Benefit checks for out of network insurances

Most important for patients who have their initial visit in the dental office and want to know fees is to be sure that their insurance has a benefit for preventative care coverage.

Is this preventative care coverage available to the patient both in network and out of network?

Trying to figure this out is important.

Many policies will cover most of the expenses for the initial exam, x-rays and cleaning at most of the dental offices. And if there is a small balance remaining, the dental office may even choose to discount the preventative care to make this initial visit easier for the patient.

It’s a great opportunity for the patient to get to know the office and for the staff to get to know the patient and communicate what they see are the patient’s needs and to help determine the fees and the next steps for treatment. 

Initial exams and out of network benefits for preventative dental care

The initial visit is key for the doctors to help patients know what needs to be done and then they can estimate the fees and the benefits for the services.

Most insurances will pay for preventative care in and out of network.

There are a few dental insurances that only have in network benefits for preventative care.

This may be like a government run insurance, for example.

These government run plans may not pay for benefits for a cleaning or an initial exam or Xrays out of network.
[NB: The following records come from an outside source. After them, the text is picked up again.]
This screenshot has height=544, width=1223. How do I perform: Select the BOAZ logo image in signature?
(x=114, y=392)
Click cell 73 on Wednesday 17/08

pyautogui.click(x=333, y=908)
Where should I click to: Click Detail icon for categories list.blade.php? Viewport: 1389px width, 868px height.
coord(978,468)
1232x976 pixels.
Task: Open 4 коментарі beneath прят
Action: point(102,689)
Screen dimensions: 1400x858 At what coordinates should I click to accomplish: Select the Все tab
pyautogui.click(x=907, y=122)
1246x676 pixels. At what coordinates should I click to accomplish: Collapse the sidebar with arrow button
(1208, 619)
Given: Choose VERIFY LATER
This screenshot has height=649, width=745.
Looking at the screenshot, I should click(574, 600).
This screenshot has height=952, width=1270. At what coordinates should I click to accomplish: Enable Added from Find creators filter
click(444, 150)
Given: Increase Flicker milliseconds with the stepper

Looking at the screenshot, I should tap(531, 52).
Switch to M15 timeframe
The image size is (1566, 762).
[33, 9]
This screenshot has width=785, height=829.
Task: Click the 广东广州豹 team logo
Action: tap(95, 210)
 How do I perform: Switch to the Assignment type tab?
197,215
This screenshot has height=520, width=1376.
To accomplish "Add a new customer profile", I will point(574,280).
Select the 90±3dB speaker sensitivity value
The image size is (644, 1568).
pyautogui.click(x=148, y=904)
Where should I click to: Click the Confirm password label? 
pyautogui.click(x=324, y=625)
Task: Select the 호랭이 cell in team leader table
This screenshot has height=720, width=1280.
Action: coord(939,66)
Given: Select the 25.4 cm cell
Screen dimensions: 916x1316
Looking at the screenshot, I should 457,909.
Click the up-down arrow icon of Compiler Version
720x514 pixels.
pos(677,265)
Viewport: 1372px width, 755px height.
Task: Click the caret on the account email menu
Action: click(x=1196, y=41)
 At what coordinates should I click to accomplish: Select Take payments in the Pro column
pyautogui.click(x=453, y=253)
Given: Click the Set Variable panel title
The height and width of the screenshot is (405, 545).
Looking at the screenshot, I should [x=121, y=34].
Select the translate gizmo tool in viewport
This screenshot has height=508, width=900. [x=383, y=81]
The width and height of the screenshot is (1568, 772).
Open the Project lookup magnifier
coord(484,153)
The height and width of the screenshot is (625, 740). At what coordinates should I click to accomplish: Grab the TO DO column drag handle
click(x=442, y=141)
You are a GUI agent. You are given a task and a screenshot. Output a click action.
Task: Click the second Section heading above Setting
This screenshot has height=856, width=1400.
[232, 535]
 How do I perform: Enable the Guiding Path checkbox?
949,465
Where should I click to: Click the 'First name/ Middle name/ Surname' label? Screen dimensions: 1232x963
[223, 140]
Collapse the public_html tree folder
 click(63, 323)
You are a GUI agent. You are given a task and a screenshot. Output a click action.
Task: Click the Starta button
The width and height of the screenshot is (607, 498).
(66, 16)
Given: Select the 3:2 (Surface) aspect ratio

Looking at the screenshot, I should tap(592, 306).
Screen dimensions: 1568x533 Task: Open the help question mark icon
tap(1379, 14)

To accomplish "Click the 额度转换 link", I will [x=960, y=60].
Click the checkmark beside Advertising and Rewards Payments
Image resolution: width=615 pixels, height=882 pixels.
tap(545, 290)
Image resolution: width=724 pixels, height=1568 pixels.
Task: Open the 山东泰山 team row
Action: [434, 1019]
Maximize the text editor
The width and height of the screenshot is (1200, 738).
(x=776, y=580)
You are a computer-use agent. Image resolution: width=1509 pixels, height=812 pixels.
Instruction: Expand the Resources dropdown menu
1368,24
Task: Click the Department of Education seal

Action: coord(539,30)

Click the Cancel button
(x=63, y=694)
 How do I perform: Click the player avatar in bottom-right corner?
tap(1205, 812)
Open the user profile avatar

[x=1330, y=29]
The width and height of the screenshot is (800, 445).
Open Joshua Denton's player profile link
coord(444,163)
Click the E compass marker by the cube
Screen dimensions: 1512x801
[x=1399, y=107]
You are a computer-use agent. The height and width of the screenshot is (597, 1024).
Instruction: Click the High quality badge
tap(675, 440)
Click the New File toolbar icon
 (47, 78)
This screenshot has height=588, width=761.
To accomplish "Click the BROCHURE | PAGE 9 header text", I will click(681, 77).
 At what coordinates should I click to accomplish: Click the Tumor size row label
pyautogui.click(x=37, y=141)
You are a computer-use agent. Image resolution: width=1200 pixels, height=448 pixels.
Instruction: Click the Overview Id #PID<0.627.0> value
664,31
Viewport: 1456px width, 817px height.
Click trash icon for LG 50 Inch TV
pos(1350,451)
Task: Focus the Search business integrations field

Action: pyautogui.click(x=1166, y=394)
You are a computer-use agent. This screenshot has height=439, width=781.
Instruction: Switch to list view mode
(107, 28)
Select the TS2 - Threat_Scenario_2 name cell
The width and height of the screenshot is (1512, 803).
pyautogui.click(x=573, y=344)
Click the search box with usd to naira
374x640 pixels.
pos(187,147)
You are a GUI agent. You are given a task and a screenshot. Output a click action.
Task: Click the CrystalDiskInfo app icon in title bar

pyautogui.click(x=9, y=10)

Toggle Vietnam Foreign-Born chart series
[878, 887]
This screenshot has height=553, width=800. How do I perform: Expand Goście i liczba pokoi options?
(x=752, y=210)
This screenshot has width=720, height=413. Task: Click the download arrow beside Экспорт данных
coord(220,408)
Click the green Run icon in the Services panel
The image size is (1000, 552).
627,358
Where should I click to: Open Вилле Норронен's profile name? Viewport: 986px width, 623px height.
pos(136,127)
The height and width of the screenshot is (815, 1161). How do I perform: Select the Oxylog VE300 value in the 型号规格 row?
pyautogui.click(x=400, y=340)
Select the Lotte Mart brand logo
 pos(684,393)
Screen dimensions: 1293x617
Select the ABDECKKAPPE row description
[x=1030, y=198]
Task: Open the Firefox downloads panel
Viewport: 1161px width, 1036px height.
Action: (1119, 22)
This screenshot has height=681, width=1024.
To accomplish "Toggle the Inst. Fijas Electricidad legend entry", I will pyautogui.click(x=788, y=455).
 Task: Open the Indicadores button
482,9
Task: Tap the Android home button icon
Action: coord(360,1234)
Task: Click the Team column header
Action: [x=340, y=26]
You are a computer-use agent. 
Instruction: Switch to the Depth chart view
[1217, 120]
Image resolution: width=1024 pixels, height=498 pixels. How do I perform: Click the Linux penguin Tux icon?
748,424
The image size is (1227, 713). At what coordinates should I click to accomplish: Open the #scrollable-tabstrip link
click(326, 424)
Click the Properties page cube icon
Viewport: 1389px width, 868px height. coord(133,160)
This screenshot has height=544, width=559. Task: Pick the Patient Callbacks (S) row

They may only allow the patient to go to an in-network provider, but most insurances will have an in and out of network benefit. 

The key is checking to make sure that insurances have some out of network coverage and then it’s clear that the initial visit will be covered, whether it’s in or out of network at the office. 

The first step is getting the insurance information from the patient, setting them up a time to come in. This is more efficient than trying to call the patient again to schedule. Then before the appointment time, doing a benefits check prior to that initial visit just to make sure there are benefits to visit your office for that initial visit. 

And then following up with the patient so that they know their benefits, especially if there is no insurance coverage. 

Especially if there’s any concern about that initial visit not being covered, then it’s good to follow up with the patient, and also to record that information in the practice management system for future reference.. 

Benefits for initial visit

As far as the benefits for that initial visit, you may put that into the practice management software so that if future patients have that group insurance number, that same plan, then that information will be in there.

If there is no out of network coverage and the office is expected to be out of network, then it’s important to let the patient know and especially because many dental patients will expect this initial visit to be at no cost or minimal cost if they think their insurance is going to cover the exams cleanings and x-rays.

So find out if there’s no out of network coverage and if the office is considered out of network and call and let the patient know.

Helping patients when there are no benefits for out of network insurances

If there are no benefits at the office, what are the other ways that we could help the patient?

Are there dental membership plans or other ideas that the office can do to help?

A good initial workflow is to try to help the patient get the information about their dental insurance.

Help them get scheduled, and then do a benefits check to see what their benefits are and make sure that whether they’re in network or out of network, there is out of network coverage for preventative care.

If there is only in-network coverage for preventative care, make sure your office is in network.

If your office is out of network and they only have in-network benefits for care, then make sure that you’re giving them some alternate ideas or some advanced notice so they won’t be surprised when they come in.